■ **Task description**
Reproduce this listing in full.

______

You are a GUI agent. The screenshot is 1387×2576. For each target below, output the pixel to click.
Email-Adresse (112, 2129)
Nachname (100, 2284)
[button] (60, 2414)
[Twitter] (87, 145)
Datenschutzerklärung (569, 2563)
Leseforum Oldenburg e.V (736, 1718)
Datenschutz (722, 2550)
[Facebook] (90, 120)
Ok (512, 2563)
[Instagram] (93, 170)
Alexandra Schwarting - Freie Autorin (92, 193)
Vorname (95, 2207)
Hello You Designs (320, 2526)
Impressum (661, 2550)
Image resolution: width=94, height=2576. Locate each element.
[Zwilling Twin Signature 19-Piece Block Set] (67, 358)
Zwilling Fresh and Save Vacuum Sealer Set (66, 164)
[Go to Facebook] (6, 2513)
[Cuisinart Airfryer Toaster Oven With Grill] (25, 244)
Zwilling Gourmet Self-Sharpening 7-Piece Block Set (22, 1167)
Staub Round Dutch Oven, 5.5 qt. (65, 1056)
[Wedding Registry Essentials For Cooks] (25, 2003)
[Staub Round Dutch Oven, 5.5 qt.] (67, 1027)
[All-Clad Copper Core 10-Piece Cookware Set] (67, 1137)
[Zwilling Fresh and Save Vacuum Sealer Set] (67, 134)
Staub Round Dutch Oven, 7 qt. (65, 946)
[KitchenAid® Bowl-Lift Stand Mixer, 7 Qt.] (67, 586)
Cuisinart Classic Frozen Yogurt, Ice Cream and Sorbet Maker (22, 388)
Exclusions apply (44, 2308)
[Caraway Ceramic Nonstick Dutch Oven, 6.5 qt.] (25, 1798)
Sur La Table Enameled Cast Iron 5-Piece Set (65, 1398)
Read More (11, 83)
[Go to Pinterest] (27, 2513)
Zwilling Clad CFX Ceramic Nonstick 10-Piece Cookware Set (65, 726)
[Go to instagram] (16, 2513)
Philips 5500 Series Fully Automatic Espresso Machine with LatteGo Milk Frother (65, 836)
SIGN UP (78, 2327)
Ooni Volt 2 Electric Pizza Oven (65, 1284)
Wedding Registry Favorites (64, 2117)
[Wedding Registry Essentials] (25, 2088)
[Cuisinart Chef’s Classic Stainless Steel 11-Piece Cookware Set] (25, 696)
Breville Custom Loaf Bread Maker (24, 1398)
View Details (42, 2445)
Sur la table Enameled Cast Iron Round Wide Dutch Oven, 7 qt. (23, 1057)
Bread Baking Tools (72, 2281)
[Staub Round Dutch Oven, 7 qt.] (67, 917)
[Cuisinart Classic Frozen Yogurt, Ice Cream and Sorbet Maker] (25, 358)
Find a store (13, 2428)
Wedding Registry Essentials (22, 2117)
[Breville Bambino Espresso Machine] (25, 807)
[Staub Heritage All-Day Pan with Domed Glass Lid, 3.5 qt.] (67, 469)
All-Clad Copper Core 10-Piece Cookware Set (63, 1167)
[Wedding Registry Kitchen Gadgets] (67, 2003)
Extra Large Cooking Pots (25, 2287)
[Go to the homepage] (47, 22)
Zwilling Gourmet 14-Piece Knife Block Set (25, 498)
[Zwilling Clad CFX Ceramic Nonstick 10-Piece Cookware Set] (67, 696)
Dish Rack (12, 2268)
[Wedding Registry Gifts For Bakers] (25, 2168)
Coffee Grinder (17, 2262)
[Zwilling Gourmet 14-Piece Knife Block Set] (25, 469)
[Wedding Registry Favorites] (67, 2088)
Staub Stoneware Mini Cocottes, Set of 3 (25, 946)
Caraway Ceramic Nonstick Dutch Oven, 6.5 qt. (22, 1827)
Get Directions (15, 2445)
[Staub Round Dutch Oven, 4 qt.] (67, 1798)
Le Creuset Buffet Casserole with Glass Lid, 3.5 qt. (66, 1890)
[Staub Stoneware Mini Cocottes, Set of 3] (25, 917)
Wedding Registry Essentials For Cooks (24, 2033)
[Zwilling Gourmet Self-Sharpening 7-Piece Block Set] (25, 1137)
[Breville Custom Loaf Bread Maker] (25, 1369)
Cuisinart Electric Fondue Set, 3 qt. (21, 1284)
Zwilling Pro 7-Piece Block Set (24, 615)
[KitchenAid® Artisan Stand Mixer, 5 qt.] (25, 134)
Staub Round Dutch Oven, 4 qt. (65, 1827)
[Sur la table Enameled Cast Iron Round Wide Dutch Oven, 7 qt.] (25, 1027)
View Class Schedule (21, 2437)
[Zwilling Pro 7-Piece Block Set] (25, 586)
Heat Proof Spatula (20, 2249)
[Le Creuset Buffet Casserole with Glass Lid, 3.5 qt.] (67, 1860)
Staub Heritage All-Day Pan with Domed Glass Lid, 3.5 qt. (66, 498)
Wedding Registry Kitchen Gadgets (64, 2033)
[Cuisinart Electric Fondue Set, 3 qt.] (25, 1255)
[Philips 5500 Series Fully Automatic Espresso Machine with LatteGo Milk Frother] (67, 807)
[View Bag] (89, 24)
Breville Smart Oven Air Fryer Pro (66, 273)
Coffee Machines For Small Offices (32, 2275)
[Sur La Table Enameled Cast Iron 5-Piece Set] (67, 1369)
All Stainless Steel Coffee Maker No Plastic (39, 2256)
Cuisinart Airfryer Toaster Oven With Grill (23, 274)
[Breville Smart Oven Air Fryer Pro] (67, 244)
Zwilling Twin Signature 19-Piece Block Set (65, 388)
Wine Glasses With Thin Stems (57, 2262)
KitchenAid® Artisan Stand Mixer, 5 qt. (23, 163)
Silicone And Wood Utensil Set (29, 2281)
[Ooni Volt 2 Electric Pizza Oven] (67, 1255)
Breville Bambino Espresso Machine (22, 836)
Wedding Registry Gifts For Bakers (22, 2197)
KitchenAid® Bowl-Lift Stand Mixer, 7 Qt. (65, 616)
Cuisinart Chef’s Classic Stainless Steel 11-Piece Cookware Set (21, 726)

______

■ **Expected answer**
You are a GUI agent. The screenshot is 1387×2576. For each target below, output the pixel to click.
Email-Adresse (112, 2129)
Nachname (100, 2284)
[button] (60, 2414)
[Twitter] (87, 145)
Datenschutzerklärung (569, 2563)
Leseforum Oldenburg e.V (736, 1718)
Datenschutz (722, 2550)
[Facebook] (90, 120)
Ok (512, 2563)
[Instagram] (93, 170)
Alexandra Schwarting - Freie Autorin (92, 193)
Vorname (95, 2207)
Hello You Designs (320, 2526)
Impressum (661, 2550)
Image resolution: width=94, height=2576. Locate each element.
[Zwilling Twin Signature 19-Piece Block Set] (67, 358)
Zwilling Fresh and Save Vacuum Sealer Set (66, 164)
[Go to Facebook] (6, 2513)
[Cuisinart Airfryer Toaster Oven With Grill] (25, 244)
Zwilling Gourmet Self-Sharpening 7-Piece Block Set (22, 1167)
Staub Round Dutch Oven, 5.5 qt. (65, 1056)
[Wedding Registry Essentials For Cooks] (25, 2003)
[Staub Round Dutch Oven, 5.5 qt.] (67, 1027)
[All-Clad Copper Core 10-Piece Cookware Set] (67, 1137)
[Zwilling Fresh and Save Vacuum Sealer Set] (67, 134)
Staub Round Dutch Oven, 7 qt. (65, 946)
[KitchenAid® Bowl-Lift Stand Mixer, 7 Qt.] (67, 586)
Cuisinart Classic Frozen Yogurt, Ice Cream and Sorbet Maker (22, 388)
Exclusions apply (44, 2308)
[Caraway Ceramic Nonstick Dutch Oven, 6.5 qt.] (25, 1798)
Sur La Table Enameled Cast Iron 5-Piece Set (65, 1398)
Read More (11, 83)
[Go to Pinterest] (27, 2513)
Zwilling Clad CFX Ceramic Nonstick 10-Piece Cookware Set (65, 726)
[Go to instagram] (16, 2513)
Philips 5500 Series Fully Automatic Espresso Machine with LatteGo Milk Frother (65, 836)
SIGN UP (78, 2327)
Ooni Volt 2 Electric Pizza Oven (65, 1284)
Wedding Registry Favorites (64, 2117)
[Wedding Registry Essentials] (25, 2088)
[Cuisinart Chef’s Classic Stainless Steel 11-Piece Cookware Set] (25, 696)
Breville Custom Loaf Bread Maker (24, 1398)
View Details (42, 2445)
Sur la table Enameled Cast Iron Round Wide Dutch Oven, 7 qt. (23, 1057)
Bread Baking Tools (72, 2281)
[Staub Round Dutch Oven, 7 qt.] (67, 917)
[Cuisinart Classic Frozen Yogurt, Ice Cream and Sorbet Maker] (25, 358)
Find a store (13, 2428)
Wedding Registry Essentials (22, 2117)
[Breville Bambino Espresso Machine] (25, 807)
[Staub Heritage All-Day Pan with Domed Glass Lid, 3.5 qt.] (67, 469)
All-Clad Copper Core 10-Piece Cookware Set (63, 1167)
[Wedding Registry Kitchen Gadgets] (67, 2003)
Extra Large Cooking Pots (25, 2287)
[Go to the homepage] (47, 22)
Zwilling Gourmet 14-Piece Knife Block Set (25, 498)
[Zwilling Clad CFX Ceramic Nonstick 10-Piece Cookware Set] (67, 696)
Dish Rack (12, 2268)
[Wedding Registry Gifts For Bakers] (25, 2168)
Coffee Grinder (17, 2262)
[Zwilling Gourmet 14-Piece Knife Block Set] (25, 469)
[Wedding Registry Favorites] (67, 2088)
Staub Stoneware Mini Cocottes, Set of 3 (25, 946)
Caraway Ceramic Nonstick Dutch Oven, 6.5 qt. (22, 1827)
Get Directions (15, 2445)
[Staub Round Dutch Oven, 4 qt.] (67, 1798)
Le Creuset Buffet Casserole with Glass Lid, 3.5 qt. (66, 1890)
[Staub Stoneware Mini Cocottes, Set of 3] (25, 917)
Wedding Registry Essentials For Cooks (24, 2033)
[Zwilling Gourmet Self-Sharpening 7-Piece Block Set] (25, 1137)
[Breville Custom Loaf Bread Maker] (25, 1369)
Cuisinart Electric Fondue Set, 3 qt. (21, 1284)
Zwilling Pro 7-Piece Block Set (24, 615)
[KitchenAid® Artisan Stand Mixer, 5 qt.] (25, 134)
Staub Round Dutch Oven, 4 qt. (65, 1827)
[Sur la table Enameled Cast Iron Round Wide Dutch Oven, 7 qt.] (25, 1027)
View Class Schedule (21, 2437)
[Zwilling Pro 7-Piece Block Set] (25, 586)
Heat Proof Spatula (20, 2249)
[Le Creuset Buffet Casserole with Glass Lid, 3.5 qt.] (67, 1860)
Staub Heritage All-Day Pan with Domed Glass Lid, 3.5 qt. (66, 498)
Wedding Registry Kitchen Gadgets (64, 2033)
[Cuisinart Electric Fondue Set, 3 qt.] (25, 1255)
[Philips 5500 Series Fully Automatic Espresso Machine with LatteGo Milk Frother] (67, 807)
[View Bag] (89, 24)
Breville Smart Oven Air Fryer Pro (66, 273)
Coffee Machines For Small Offices (32, 2275)
[Sur La Table Enameled Cast Iron 5-Piece Set] (67, 1369)
All Stainless Steel Coffee Maker No Plastic (39, 2256)
Cuisinart Airfryer Toaster Oven With Grill (23, 274)
[Breville Smart Oven Air Fryer Pro] (67, 244)
Zwilling Twin Signature 19-Piece Block Set (65, 388)
Wine Glasses With Thin Stems (57, 2262)
KitchenAid® Artisan Stand Mixer, 5 qt. (23, 163)
Silicone And Wood Utensil Set (29, 2281)
[Ooni Volt 2 Electric Pizza Oven] (67, 1255)
Breville Bambino Espresso Machine (22, 836)
Wedding Registry Gifts For Bakers (22, 2197)
KitchenAid® Bowl-Lift Stand Mixer, 7 Qt. (65, 616)
Cuisinart Chef’s Classic Stainless Steel 11-Piece Cookware Set (21, 726)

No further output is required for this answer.